The enterprise AI bill has arrived. The average large organization now spends $186 million annually on AI. Token consumption is up 13x since January 2025. Headcount dedicated to AI engineering has doubled in six months.
Yet when CFOs ask the obvious question—what did we get back?—most can't answer.
Only 8% of enterprises report achieving meaningful business returns from AI, according to KPMG's latest study. Deloitte found that 74% of organizations deployed AI to grow revenue, but only 20% have seen it happen. The disconnect isn't subtle. It's a $186 million measurement crisis that just became the #1 boardroom issue for 2026.
Botanu, a stealth-mode startup that emerged June 11, 2026, positions itself as "the COO for your AI agents." Their launch thesis: enterprises aren't failing because AI doesn't work. They're failing because they can't locate where their agents are working.
The problem isn't adoption. It's instrumentation. And the companies that fix it first will separate AI spending from AI waste.
The Measurement Problem: Activity ≠ Outcome
In the cloud era, every dollar spent could be traced to the workload, team, or product that drove it. Capacity scaled predictably. Costs increased with usage, but the math was linear and auditable.
AI breaks that model entirely.
The same task—qualifying a sales lead, summarizing a support ticket, generating a contract clause—can produce wildly different costs from one run to the next. Pricing has shifted from flat per-seat subscriptions to usage-based models that push volatility onto the buyer's invoice. By the time the bill arrives, no one can tell which agents were actually worth it.
"A single agent's cost is scattered across systems, each metered differently, each owned by a different team," said Deborah Jacob, Botanu's co-founder and CTO. "No one can see what one agent actually costs. But cost is only half the problem. The value an agent creates is just as scattered as its spend."
Here's what that looks like in practice:
- Model API costs: Anthropic, OpenAI, Google, Cohere—each with different pricing tiers, batching discounts, and caching strategies
- Infrastructure: Compute (GPU/TPU hours), storage (vector databases, embeddings), orchestration (agent frameworks)
- Tooling: Observability platforms, guardrail systems, retrieval augmentation services
- Labor: Prompt engineering, fine-tuning, evaluation, incident response
An enterprise CIO recently told me their AI spending was "somewhere between $4 million and $22 million" for Q1 2026. The 5.5x variance wasn't rounding error—it was instrumentation failure. They genuinely didn't know.

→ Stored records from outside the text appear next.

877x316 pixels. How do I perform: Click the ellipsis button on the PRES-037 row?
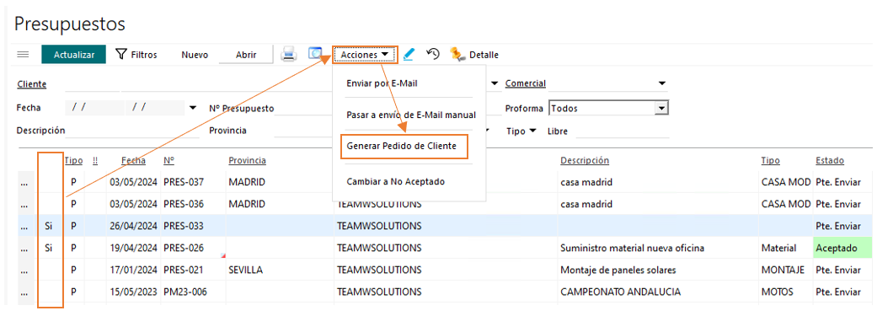23,183
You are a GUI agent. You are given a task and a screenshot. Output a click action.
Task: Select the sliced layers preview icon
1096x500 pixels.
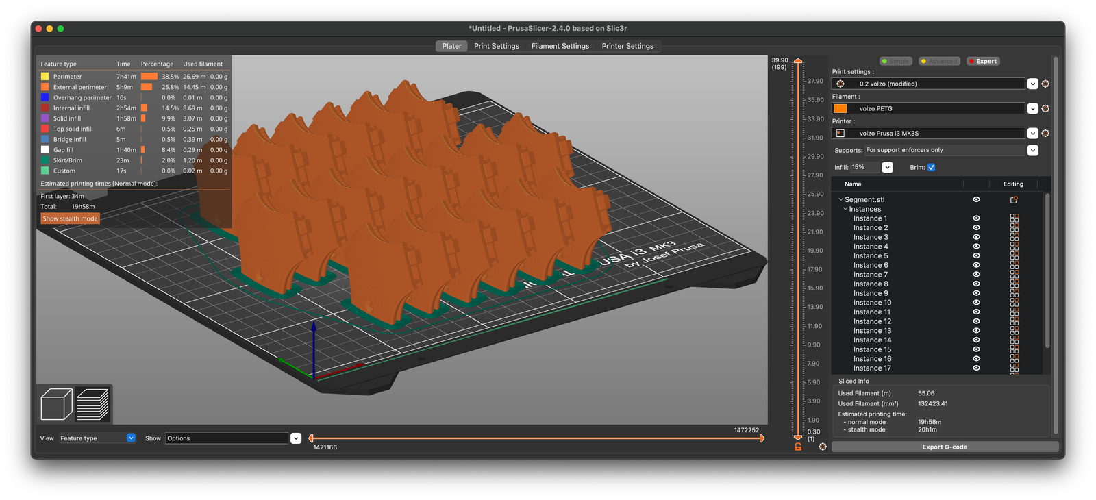[92, 404]
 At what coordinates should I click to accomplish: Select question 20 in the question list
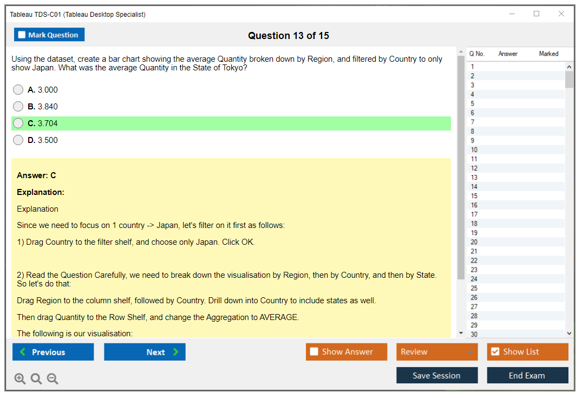[474, 242]
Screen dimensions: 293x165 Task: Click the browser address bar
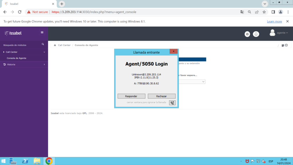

The Other Half: Measuring What Agents Delivered
Cost opacity is fixable with better telemetry. The harder problem is proving the agent created value commensurate with its cost.
Most AI observability tools measure activity metrics:
- Tokens consumed
- API calls made
- Latency per request
- Error rates
- Tool invocations
These are engineering KPIs. They tell you an agent was busy. They don't tell you if it closed the deal.

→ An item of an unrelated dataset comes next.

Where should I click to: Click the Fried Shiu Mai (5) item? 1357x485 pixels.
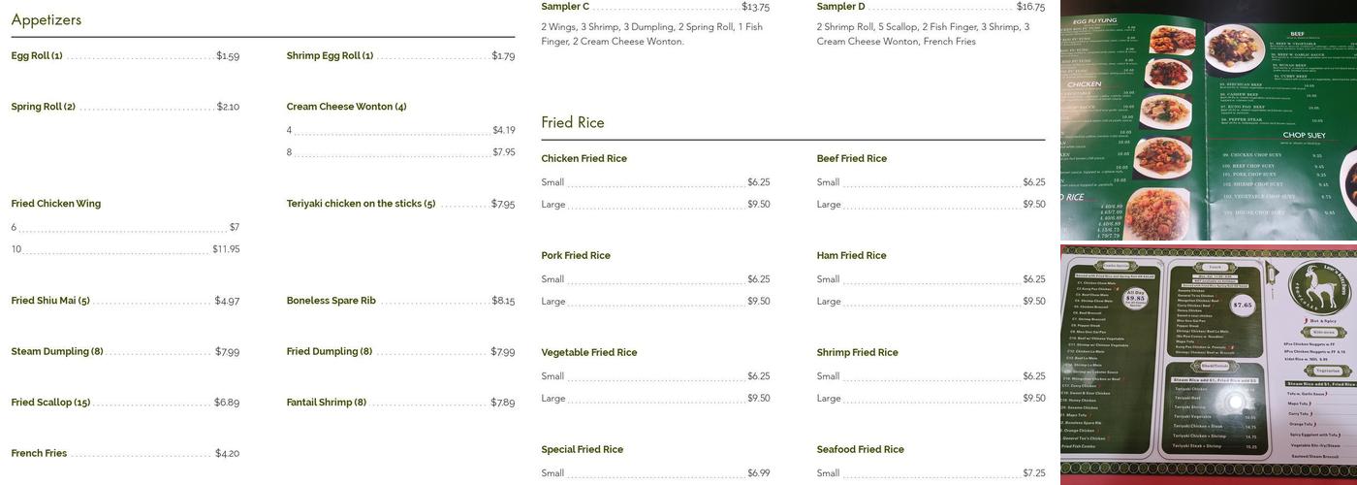tap(50, 301)
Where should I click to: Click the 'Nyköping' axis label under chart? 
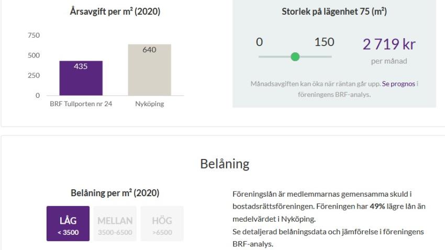click(x=150, y=104)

Botanu's co-founder and CEO Alina Vrsaljko calls this "token-maxxing"—optimizing for throughput, not outcomes. "A sales agent's job isn't to make calls," Vrsaljko said. "It's to create qualified leads. You should performance-manage it, not just cost-manage it."
The outcome measurement gap shows up in three forms:
- Revenue contribution: Did the agent increase pipeline, close deals, or upsell existing accounts?
- Cost avoidance: Did it eliminate manual labor, prevent churn, or reduce support escalations?
- Time compression: Did it accelerate contract review, deployment timelines, or compliance audits?
For a CFO, the question is singular: did the outcome justify the cost? That can't be answered from telemetry alone. The value an agent creates lives in the CRM, the ticketing system, the legal document repository—business systems that don't natively talk to AI observability platforms.
Why 72% of CEOs Now Own the AI Decision
BCG reported that 72% of CEOs now personally own AI investment decisions—up from 34% in 2024. That shift reflects urgency, but also accountability.
When the CTO owned AI, the success metric was deployment velocity: how many tools piloted, how fast rollouts happened. When the CEO owns it, the metric is business impact—and most don't have the instrumentation to measure it.
"We're spending confidently on AI," said M.G. Thibault, CFO-in-residence at Scale Venture Partners and leader of the Coterie CFO community. "What we're missing is a way to measure it that every CFO would recognize; a real KPI, not usage stats. That's the open space right now."
The urgency is financial, not philosophical. Ray Rike, CEO of Benchmarkit and host of the "AI to ROI" podcast, puts it bluntly: "Enterprises are running out of budget before they run out of enthusiasm. The discipline that's missing is simple to say and hard to do: measure outcomes, not activity, and connect costs to returns."
Outcome-Maxxing: Botanu's Framework
Botanu's platform reconstructs an agent's full digital footprint—across every model vendor, tool, and infrastructure layer—by reading telemetry, the systems-level record of activity. It then ties that footprint to where outcomes actually land: the CRM, the support ticketing system, the billing platform.
The comparison metric is labor equivalence: what the same job would cost a person to do.
Example scenario (sales development agent):
- Agent cost: $47,000/year (API tokens + infrastructure + orchestration)
- Human equivalent: $180,000/year (SDR salary + benefits + overhead)
- Outcome: 1,200 qualified leads generated (vs. 900 from human SDR)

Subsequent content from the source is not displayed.